Basically, the preprocessing step will format the examples in a more usable way for the training procedure, AND build the vocabulary(ies) from the dataset. So, your data need to already be tokenized at this point.
As for inference, you’ll want to tokenize your source with your subword model (BPE / sentencepiece), infer, and detokenize the inferred target.
As for how to use sentencepiece, please refer to their readme, and same for BPE.
Subword tokenization has been pretty common for a while, you should find lots of resources online.

Hi @francoishernandez,
Thanks for the reply. So to be clear, the workflow for training would be (for both source and target datasets) tokenize->bpe->preprocess->train and for inference it would be tokenize->bpe->infer->un-bpe->untokenize. Is that right?
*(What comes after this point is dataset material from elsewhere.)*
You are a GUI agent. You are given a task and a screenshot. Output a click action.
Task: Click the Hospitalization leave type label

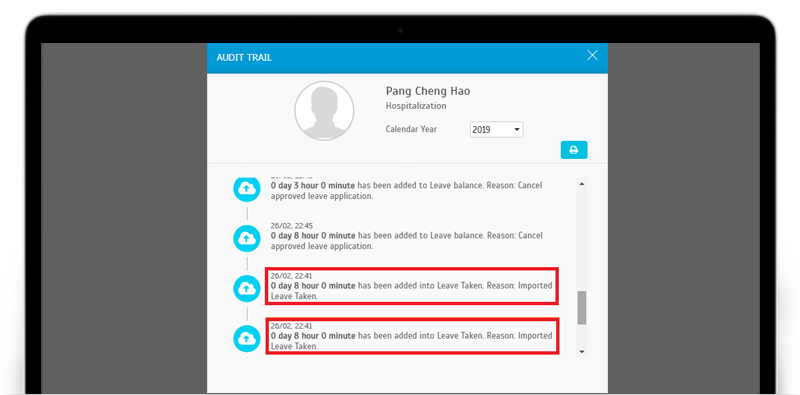point(416,106)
It depends what you mean by ‘tokenize’. BPE/sentencepiece are forms of tokenization in themselves. IIRC BPE requires a pretokenization step but sentencepiece does not necessarily (though it’s recommended for some tasks).
But yes, basically:

  1. Original data: “John is going to the beach.”
  2. Pre-tokenized data: “John is going to the beach ■.”
  3. Learn some subword model, use it: “Jo ■hn is go ■ing to the be ■ach ■.”
  4. Train your NMT model on tokenized data (3)

As for inference, in step 3 you need to use the same model than the one you used on your training data.
And in the end, you need indeed to detokenize to have your text in the proper format.
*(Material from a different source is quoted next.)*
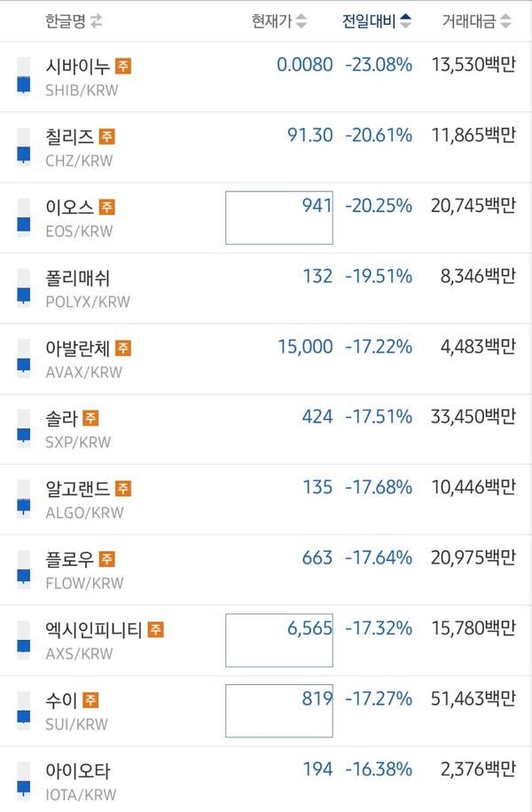Screen dimensions: 532x812
Task: Sort by 현재가 column arrows
Action: [x=301, y=21]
I’d recommend using OpenNMT’s Tokenizer that encapsulates most of the features you need.

Oh, interesting, I didn’t realize that the tokenize module existed by openNMT. I’ll try going that route, thanks.

I’ve been trying to generate a file with bpe’s in it using pyonnmtok, but whenever I try to run it on a file it freezes (as far as I can tell, it ran for about an hour with no output). The file that I’m testing it on is relatively small at ~17 mb but I plan on running it on files that are around a gb or more… Is there some kind of size limit on what size file it can handle? If it can’t do a 17 mb file, I’m going to have to find a different way to do this. I’ve attached the sample code that I’ve been using below. ar-en.en is about 17 mb.

import pyonmttok

tokenizer = pyonmttok.Tokenizer("aggressive", joiner_annotate=True, segment_numbers=True)
learner = pyonmttok.BPELearner(tokenizer=tokenizer, symbols=32000)
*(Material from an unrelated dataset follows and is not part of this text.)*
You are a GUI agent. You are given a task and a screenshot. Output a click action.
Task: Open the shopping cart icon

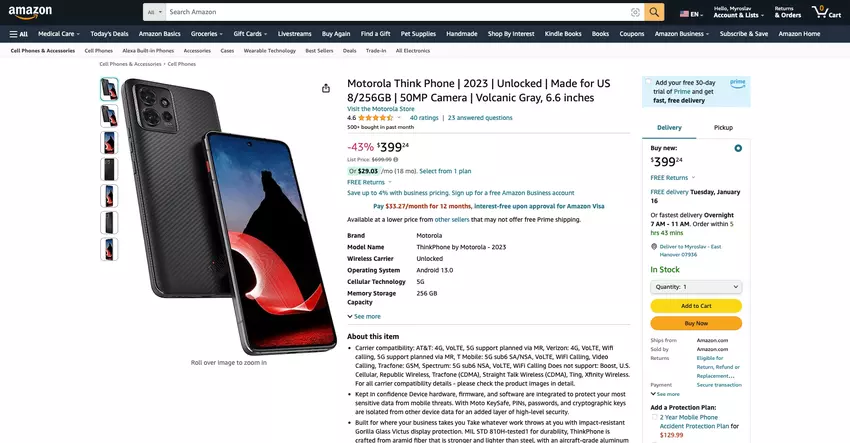coord(826,11)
tokenizer = learner.learn("bpe.model")

tokens, _ = tokenizer.tokenize("Hello! My name is Baruch")

and it just hangs. I’ve got plenty of memory so that shouldn’t be it.

Can you pass verbose=True to the learn method and see what is going on?

It never hits the learn method, it gets stuck at the ingest_file line so nothing comes up. Is there somewhere else that I can set it and see what’s happening in the ingest_file method?

ingest_file will actually apply the pre-tokenization, so it may take some time. Is the CPU working during this operation?

Yes, the cpu is running at full utilization and it’s been going on for about 2.5 hours. Is it really normal for pre-tokenization to take that long for a 17 mb file? If it really does take this long, can this stage be put onto a gpu? At this rate, this will take longer than training the model…

I just tested with the version 1.15.1 and your parameters. On my system, ingest_file took about 6 seconds on a 40MB file. Are you sure you are actually testing on a small file?

No, that’s not a task the GPU is good at.

Oh boy, that was kind of it, there was a typo in the name of the file… After I fixed it, it worked fine. It would be nice though to have some kind of file open error be thrown instead of it just hanging with no output. Thanks!

Ah good catch, that’s indeed an issue.

EDIT: This has been improved in 1.15.2.

So I’ve run the tokenizer/bpe on a compilation of several of the opus datasets. A couple lines of the output tokenized/bpe’d file is:

New York ■, 2 ■-■ 2■ 7 May 2■ 0■ 0■ 5
2 Statement by the delegation of Malaysia ■, on behalf of the Group of Non ■-■ Aligned States Parties to the Treaty on the Non ■-■ Proliferation of Nuclear Weapons ■, at the plenary of the 2■ 0■ 0■ 5 Review Conference of the Parties to the Treaty on the Non ■-■ Proliferation of Nuclear Weapons
■, concerning the adoption of the agenda ■, New York ■, 1■ 1 May 2■ 0■ 0■ 5
3 The Non ■-■ Aligned States Parties to the NPT welcome the adoption of the agenda of the 2■ 0■ 0■ 5 Review Conference of the Parties to the NPT ■.

The code that I used is:

import pyonmttok
import os

tokenizer = pyonmttok.Tokenizer("aggressive", joiner_annotate=True, segment_numbers=True)
learner = pyonmttok.BPELearner(tokenizer=tokenizer, symbols=32000)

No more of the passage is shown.